The Charleton Tribunal came across a serious cover-up yesterday. As of now, the cover-up is only alleged, writes Michael Clifford.

But on the evidence heard it looks like a cover-up walks like a cover-up and above all smells like a cover-up. This is an extremely serious matter as the alleged cover-up occurred within the state agency charged with protecting children.

The tribunal was hearing the last witness in the module dealing with how a false allegation of serious child sexual abuse against Maurice McCabe was generated and dealt with in the child protection agency Tusla. This occurred at a time when McCabe was making serious waves in An Garda Síochána and beyond by highlighting malpractice within the force.

One central element of the tribunal’s inquiry is concerned with whether there was any collusion between Tusla and An Garda Síochána to blacken McCabe’s name. At the conclusion of the evidence, it is safe to predict the evidence for any direct collusion is scant at best.

However, major questions have emerged from the evidence in how both Tusla and An Garda Síochána dealt with the matter. One such question revolves around the failure of both agencies to inform McCabe that his reputation had been thrashed behind the closed doors of Tusla.

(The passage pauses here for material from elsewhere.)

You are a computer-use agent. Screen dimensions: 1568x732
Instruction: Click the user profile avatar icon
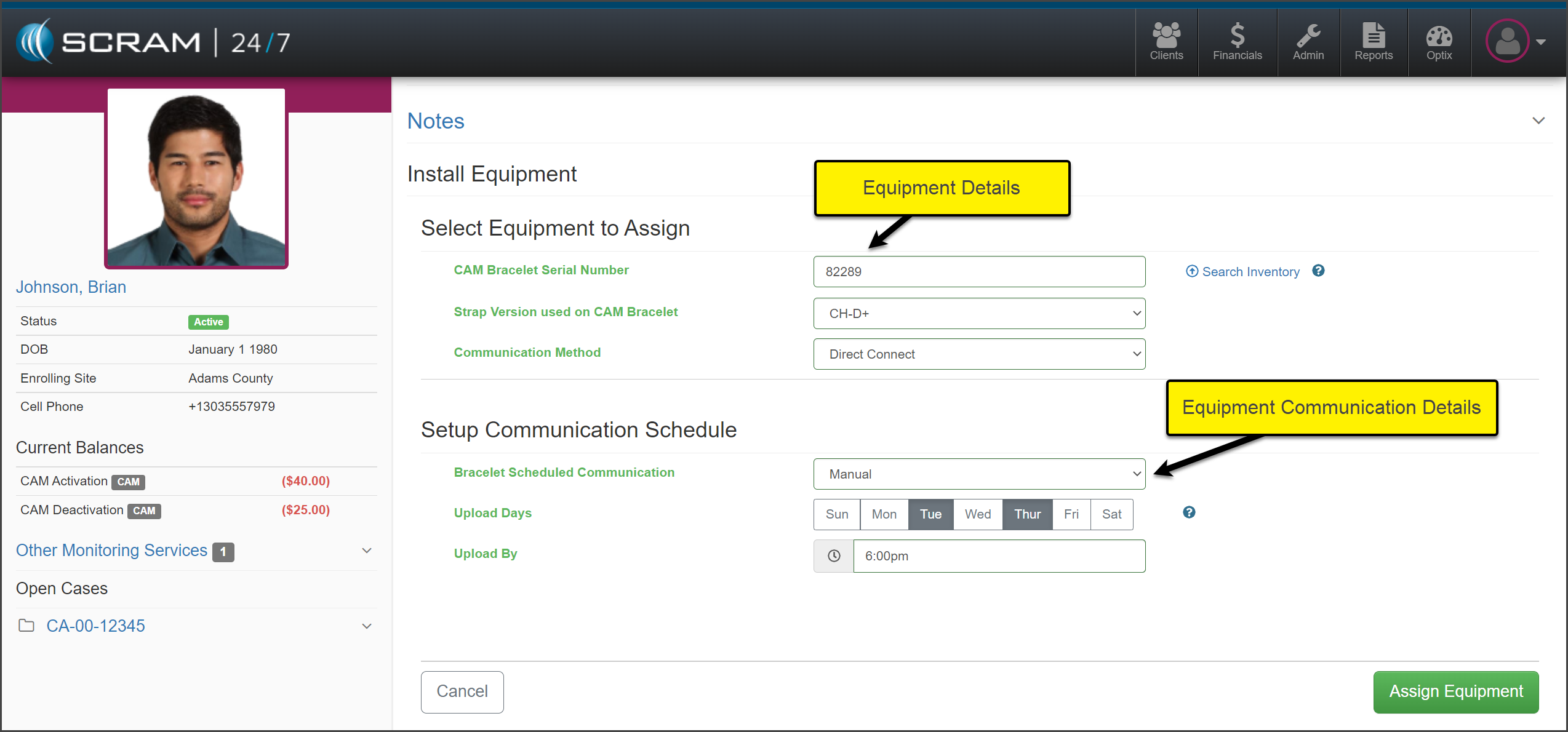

Last February, after the Irish Examiner revealed that the false allegation had been generated in August 2013 and discovered in May 2014, the Disclosures Tribunal was established under the chair of Judge Peter Charleton.

In July, the inquiry heard about a series of “catastrophic errors” within Tusla that ensured the allegation was generated and that it was not identified speedily as being a mistake.

There was also evidence that the false allegation of child rape was transmitted to Garda HQ in 2014 and no effort was made to inform McCabe about it.

Yesterday’s final witness was Lisa O’Loghlen, who works for the sexual abuse review team within the HSE. She was called in on June 2016 after Maurice McCabe was mistakenly written to with the accusation of child rape. His solicitor replied with angry missive about the false claim, sparking panic in Tusla.

Ms O’Loghlen’s job was to review the file. Yesterday, it emerged that the file she was handed was missing crucial documents which referenced the “catastrophic errors”.

Of these, the most serious was the referral that had been made to the gardaí in 2014 with the false allegation.

When the same file was requested by the tribunal earlier this year, the missing documents were included. Yesterday’s, hearing dwelt on whether or not the offending documents had been removed in order to cover up the errors before Ms O’Loghlen was given it.

At one point Peter Charleton summed up the situation, pointing out that the documents were missing when she received them and “then it comes back sealed [to the tribunal] and lo and behold the documents you haven’t seen are back on the file.

“It’s a very stark set of facts confronting you.”

Ms O’Loghlen agreed that the judge’s conclusions made sense but she had no idea who might be culpable. “I can absolutely see how that is what happened, but I can’t put the finger on any individuals,” she said.

Later Judge Charleton repeated his view. “It looks as if [somebody] removed documents from the file going to you to be audited,” he said.

The scenario suggests that even at the late stage of June 2016, three years after the false allegation was generated in the agency, and two after it was discovered, the imperative was not in coming clean with a man done a grievous wrong, but covering up failings.

Over the course of the evidence, Tusla has been exposed as having handled the McCabe case with a breathtaking level of incompetence. This, however, is the first indication that elements within the agency were prepared to cover-up the incompetence.

Such a scenario opens an appalling vista in a body that deals with some of the most vulnerable children in the State. What else might be susceptible to cover-up within the agency?

At the conclusion of yesterday’s proceedings, Judge Charleton said he would now accept submissions from the various parties for this module. He also noted that one other issue he will consider is an apparent failure to inform McCabe about the matter within the force.